Outro projeto social voltado a ex-presidiários fica localizado na República, centro de São Paulo, mas não se trata de uma ONG. Fundada pelo Austríaco Gerfried Gaulhofer, a PanoSocial é uma empresa de moda sustentável que acredita muito no potencial de ex-detentos. A Empresa têm seus cargos na parte de confecção e produção ocupados exclusivamente por ex-presidiários.  Estes chegam a partir de indicação da agência Segunda Chance do Grupo Cultural AfroReggae, como por indicações da SAP (Secretaria da Administração Penitenciária) e FUNAP, como também por anúncios em redes sociais. Todos os funcionários utilizam 20% do horário de trabalho para treinamento (capacitação e especialização) e desenvolvimento humano (práticas meditativas, respiração, energização, cultura e conhecimento).

Natacha Barros, sócia da PanoSocial explica que o crescimento profissional dessas pessoas dentro da empresa é um dos objetivos do projeto que está em expansão. “Aqueles que hoje são ajudantes, logo são costureiros e aqueles que são costureiros, logo serão encarregados de setor. Nossa equipe é composta por 10 colaboradores, sendo cinco ex-detentos. Nosso plano de expansão esta programado pra vinte ex-detentos contratados ate 2018, com isto todos tem chance de crescer.”
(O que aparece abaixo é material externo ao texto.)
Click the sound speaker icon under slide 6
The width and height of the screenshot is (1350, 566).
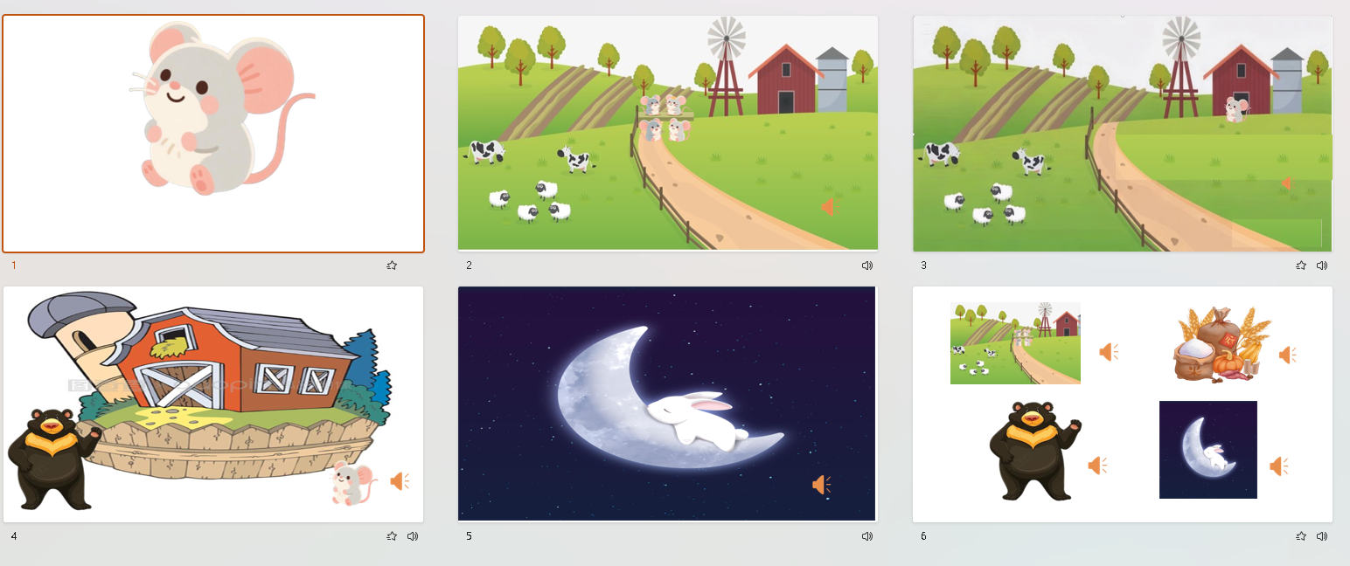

Uma das dificuldades apontadas por Karine Dias impostas como barreira na hora da contratação por muitas empresas é a falta do título de leitor que fica suspenso até o cumprimento total da Pena, ou seja, egressos em regime de liberdade condicional e aberto ficam com os direitos eleitorais suspensos, no entanto, isso não impede a elaboração de registro.  Para Natacha Barros, tudo depende da boa vontade social do empresariado. “A contratação de ex-detentos é um pilar importante da promoção da paz social.”

Na contramão

Localizado em Santa Luzia, na região metropolitana de Belo Horizonte, há um presídio diferente.  Administrado pela APAC (Associação de Proteção e Assistência aos Condenados) possui segundo matéria publicada pela revista Veja, 175 detentos, os quaisrecebem crachás, são chamados pelo nome ,tem livre acesso ao locale são responsáveis pela organização, limpeza e inspeção do lugar. Os presos também têm acesso à biblioteca, DVDteca e a sala de informática, ondem podem fazer curso superior à distância. Há também cursos profissionalizantes como o de mercenária e padaria, além de se dividirem entre oficinas, hortas e trabalho em empresas na cidade.

Também em Minas, mas precisamente em São Sebastião do Paraíso, há outro presidio não convencional. Apesar de não ter conseguido sanar o problema de superlotação, conseguiu diminuir o número de rebeliões e fugas. Assumido em 2008 pela Suapi (Subsecretaria de Administração Prisional), o presídio ganhou inúmeros programas sociais como aulas de alfabetização, aulas de música e cursos profissionalizantes na área de paisagismo, reflorestamento e recomposição de áreas degradadas, todos com a certificação da USP (Universidade de São Paulo).

Estes são só alguns dos exemplos dos inúmeros que existem no Brasil, a maioria criada por ONGS ou instituições religiosas. Mas os principais patrocinadores deste grande projeto social, que são o próprio governo e os empresários ainda não se interessam o suficiente para mudar a vida dos detentos do nosso país. Para Natacha Barros, a situação atual é o resultado de questões sociais mal geridas; “Todos merecem e devem ter uma segunda chance, onde muitas vezes é a primeira, afinal ninguém nasceu para roubar, matar ou traficar. A maioria quer a oportunidade de um emprego descente, mas aqueles que saem do sistema prisional estão estigmatizados, presos pelo preconceito e na maior parte das vezes, reincidem nos mesmos ou outros crimes, por falta de oportunidade.”.